#### PROBLEM A:
In the forum thread about dealing with cheaters, what job did honcho have in his youth?

#### SUPPLIED TEXT:
# A lesson for us all when we deal with cheaters



## MattMatt (May 19, 2012)

I came across this when I was researching a story. It's not about cheating, it is about bad behaviour, but it resonated with me:

*When people show you who they really are, believe them.*

ESPN suspends reporter after ugly towing-lot rant | New York Post

The comment was by Robyn Alter Apr 18, 2015


----------



## Maneo (Dec 4, 2012)

agree with you. I saw that news item a a few days ago. A bunch of cheap shots. The service may have been poor but there are appropriate ways to express that. Just too bad that such bad behavior doesn't always receive a response like this woman's bad behavior did. But will this change her behavior in the future do you think? One can always hope.


----------



## MattMatt (May 19, 2012)

Maneo said:


> agree with you. I saw that news item a a few days ago. A bunch of cheap shots. The service may have been poor but there are appropriate ways to express that. Just too bad that such bad behavior doesn't always receive a response like this woman's bad behavior did. But will this change her behavior in the future do you think? One can always hope.


The lesson can be extrapolated out to all types of folks, but especially cheaters, perhaps?


----------



## GusPolinski (Jan 21, 2014)

MattMatt said:


> I came across this when I was researching a story. It's not about cheating, it is about bad behaviour, but it resonated with me:
> 
> *When people show you who they really are, believe them.*
> 
> ...


LOL. I remember that.

And, while the cheap shots that she took at the window clerk were beyond sh*tty and not at all warranted, having dealt w/ a few tow truck drivers in my day, I can _somewhat_ sympathize w/ her.


----------



## honcho (Oct 5, 2013)

GusPolinski said:


> LOL. I remember that.
> 
> And, while the cheap shots that she took at the window clerk were beyond sh*tty and not at all warranted, having dealt w/ a few tow truck drivers in my day, I can _somewhat_ sympathize w/ her.


In my youth I drove a tow truck. You grow a thick skin quickly. Being way too sarcastic and full of bad attitude back then I might, just might have told a person or two off. >
_Posted via Mobile Device_


----------



## GusPolinski (Jan 21, 2014)

geazowksitn said:


> I saw that news item a a few days ago. A bunch of cheap shots.


Thanks, Spambot.


----------



## EleGirl (Dec 3, 2011)

GusPolinski said:


> Thanks, Spambot.


If you are going to quote a spambot, make sure you remove the non-visible image imbedded in the quote of their post.. OK? 

I did it for you. Hope you don't mind. :smile2:


----------

#### RECORDS FOR THE EXERCISE:
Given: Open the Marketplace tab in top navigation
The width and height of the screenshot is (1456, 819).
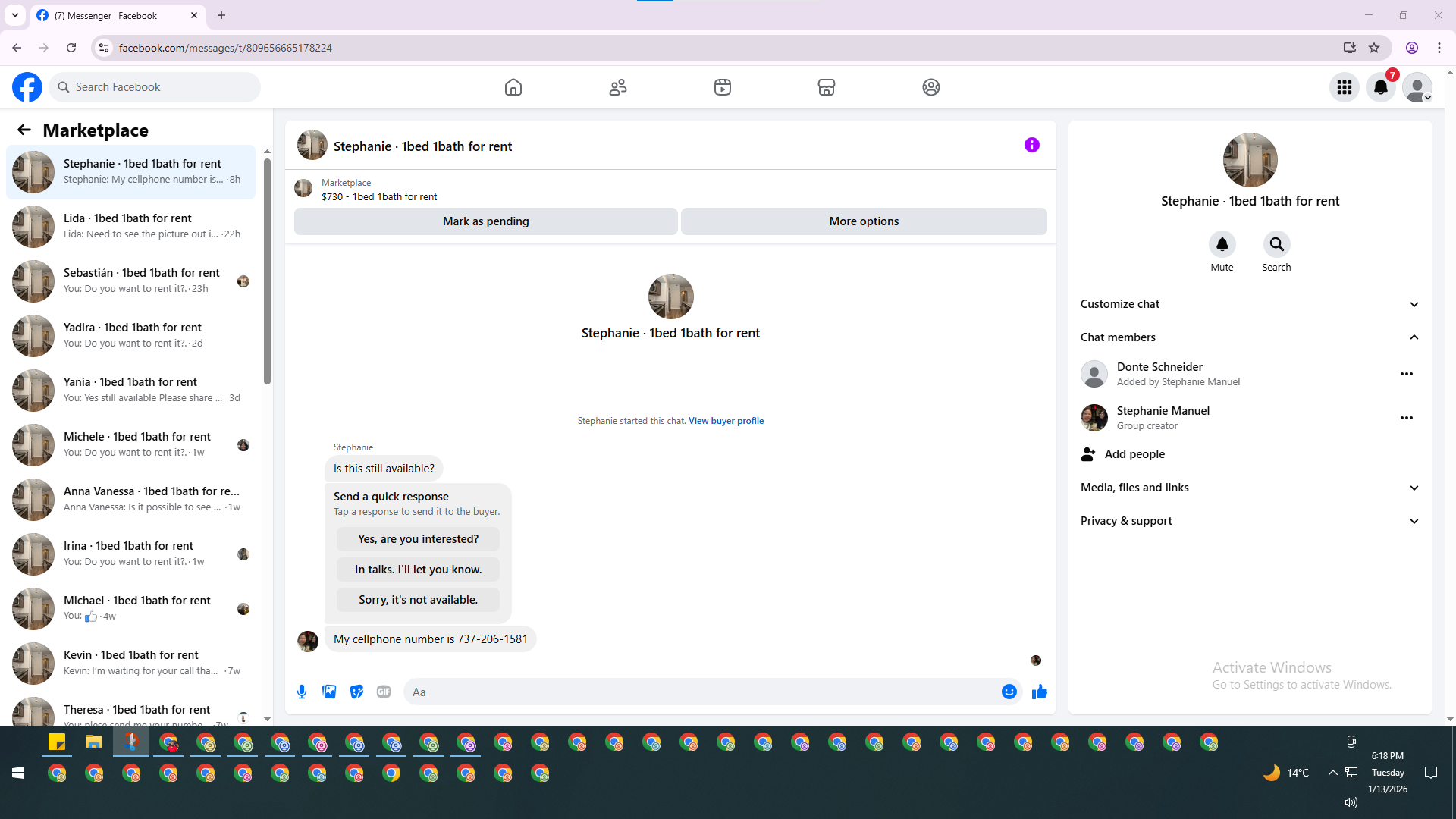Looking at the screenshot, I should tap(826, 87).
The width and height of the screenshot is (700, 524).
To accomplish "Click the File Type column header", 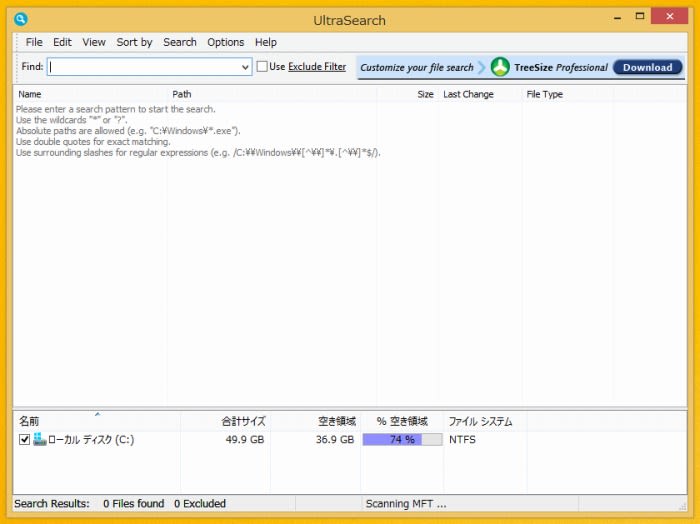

#### PROBLEM B:
Pick out every line of the entries above that contains the word "height", and copy each one in full.

#### FULL SOLUTION A:
He drove a tow truck.

#### FULL SOLUTION B:
The width and height of the screenshot is (1456, 819).
The width and height of the screenshot is (700, 524).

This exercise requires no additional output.